> **Artikel**:
"Eine von Güte getragene Verwandlung"

Selbst ein geschundenes Stück Holz kann Ausgangspunkt religiösen Nachdenkens sein.

Organischer Prozess im Kreuz der Gegenwart
Bretter, die die Welt bedeuten


„Alte Baubretter, vielfach benutzt, betreten und getreten, sie haben Menschen davor beschützt, nicht abzustürzen. Angesichts solcher Baubretter kam mir die Idee, sie - neben Erde aus unterschiedlichen Ländern und Städten, Blei, Draht und Gold - als zeitgemäßes Material zu nutzen für einen gegenwartsbezogenen Kreuzweg. Das Kreuz Christi ist überall.

Einen Kreuzweg habe ich gestaltet, weil ich mit meinem Schaffen dem erschreckend großen Gegendruck zum Leben begegnen möchte. Denn ich bin überzeugt, dass der Mensch nicht das Ungeheuer dieser Erde sein muß. Es ist möglich, dem etwas entgegen zu setzen.

Selbst ein geschundenes Stück Holz kann Ausgangspunkt religiösen Nachdenkens sein. Mir wurde bewusst, wie bezeichnend für unsere heutige Zeit es ist, dass wir Menschen unsere Augen meistens verschließen vor der Allgegenwart von Hinweisen zu Gott. Für das Lebendige, das Gegenwart
gerade im Leid liegt - auch das Holz hat ja früher einmal als Baum gelebt - scheinen wir an der Schwelle zum 3. Jahrtausend nach Christi Geburt immer blinder. In meinem Kreuzweg liegt die Hoffnung auf die Wiederentdeckung dessen, was uns trägt. Er hat eine 15. Station, die mir wichtig ist.
„Parzival - Die Tür zum dritten Jahrtausend" trägt die Gewißheit in sich, dass Jesus nicht umsonst gestorben ist. Sein Tod für uns am Kreuz und seine Auferstehung sind Brunnen der Zuversicht, die zu keiner Zeit versiegen."

> **Datenauszug**:
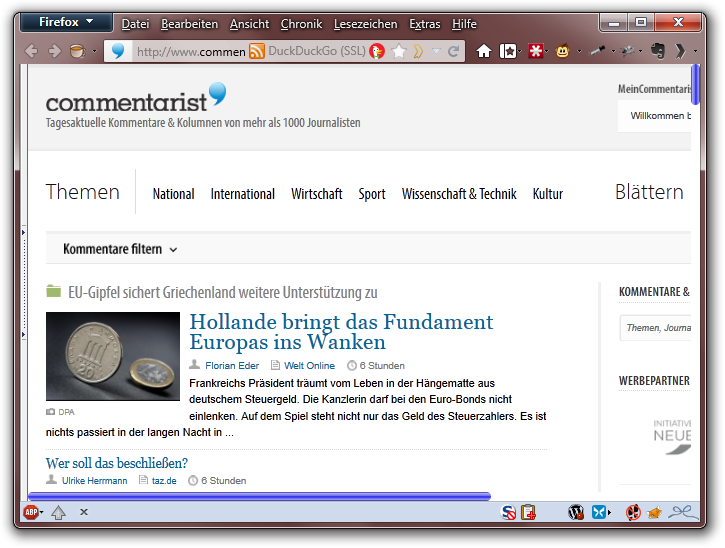Screen dimensions: 725x548
Task: Click the DuckDuckGo search engine icon
Action: 377,51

> **Arbeitsaufträge**:
1. Welche Materialien nennt der Artikel über den Kreuzweg neben den alten Baubrettern?
2. Gib aus dem Artikel über den Kreuzweg alles von „Einen Kreuzweg habe“ bis hinunter zu „entgegen zu setzen.“ wortgetreu wieder.
3. Führe den Artikel über den Kreuzweg aus alten Baubrettern im Anschluss an seinen letzten Satz weiter.

> **Lösungen**:
1. Erde aus unterschiedlichen Ländern und Städten, Blei, Draht und Gold.

2.
Einen Kreuzweg habe ich gestaltet, weil ich mit meinem Schaffen dem erschreckend großen Gegendruck zum Leben begegnen möchte. Denn ich bin überzeugt, dass der Mensch nicht das Ungeheuer dieser Erde sein muß. Es ist möglich, dem etwas entgegen zu setzen.

3.
Angelika Kasching

Durch das Leben auf dem Weg

Seit dem Mittelalter ist der Brauch belegt, dass Kreuzwegstationen errichtet wurden und die Christen diese - im Gedanken an den Leidensweg Jesu - abschritten. Dabei ging es nicht um Nachahmung, es genauso wie Jesus machen zu wollen. Historisch ist dabei auch manches ungewiß, und theologisch wäre die Nachahmung überflüssig und verkehrt. Er ist diesen Weg doch für uns und zu unserem Heil gegangen. Statt dessen geht es darum, seinen Lebensweg zu begreifen und zu deuten. Das versucht jede Generation und jeder Mensch auf die eigene Weise. Die Lanker Künstlerin will uns an ihrer Bedeutung in diesen Wochen der Passions- oder Fastenzeit teilnehmen lassen.
    Als ich im September vorigen Jahres von ihrer Absicht erfuhr, die Kreuzwegstationen aus alten Baubrettern gestalten zu wollen, wurde ich neugierig. Wenig später konnten einige Büdericher mit mir die ersten Stücke in ihrem Atelier anschauen. Das von ihr auch sonst verarbeitete Material Blei (als Draht und Blech), Erde und Gold macht die ausrangierten Bretter sehr aussage- kräftig. Bei allen kehrt das Kreuz, aber in vielfältiger Gestaltung, wieder. Sie selbst sagt dazu:

"Alte Baubretter, vielfach benutzt, betreten und getreten, sie haben Menschen davor beschützt abzustürzen. Angesichts solcher Bretter kam mir die Idee, sie für einen gegenwartsbezogenen Kreuzweg zu nutzen. Das Kreuz Christi ist überall. Selbst ein geschundenes Stück Holz kann Ausgangspunkt religiösen Nachdenkens sein."
    Bei einem ersten Planungsgespräch machte Angelika Kasching deutlich, daß es ihr bei ihrem Kreuzweg mit dem Titel "Durch das Leben auf dem Weg", wie in ihrem gesamten künstlerischen Werk, um die Verbindung und Verknüpfung von Menschen geht.
    Deshalb wird es auch bei diesem Kreuzweg und an seiner letzten, der 15. Station, der "Tür zum 3. Jahrtausend", die Kunstaktion geben, daß die Künstlerin die von den Besuchern mitgebrachte Erde mischt und als Zeichen der unauflöslichen Verbindung in den Türrahmen legt. Beim Kreuzweg gilt das Verbindende aber besonders den Christen und Kirchen, so jetzt in Büderich. Deshalb werden die 15 Stationen auf die vier Kirchen verteilt. In die Bethlehem-, Christus- und Heilig-Geist-Kirche je vier Stationen, in die St.-Mauritius-Kirche drei. Als Ganzes ergeben sie einen Kreuzweg.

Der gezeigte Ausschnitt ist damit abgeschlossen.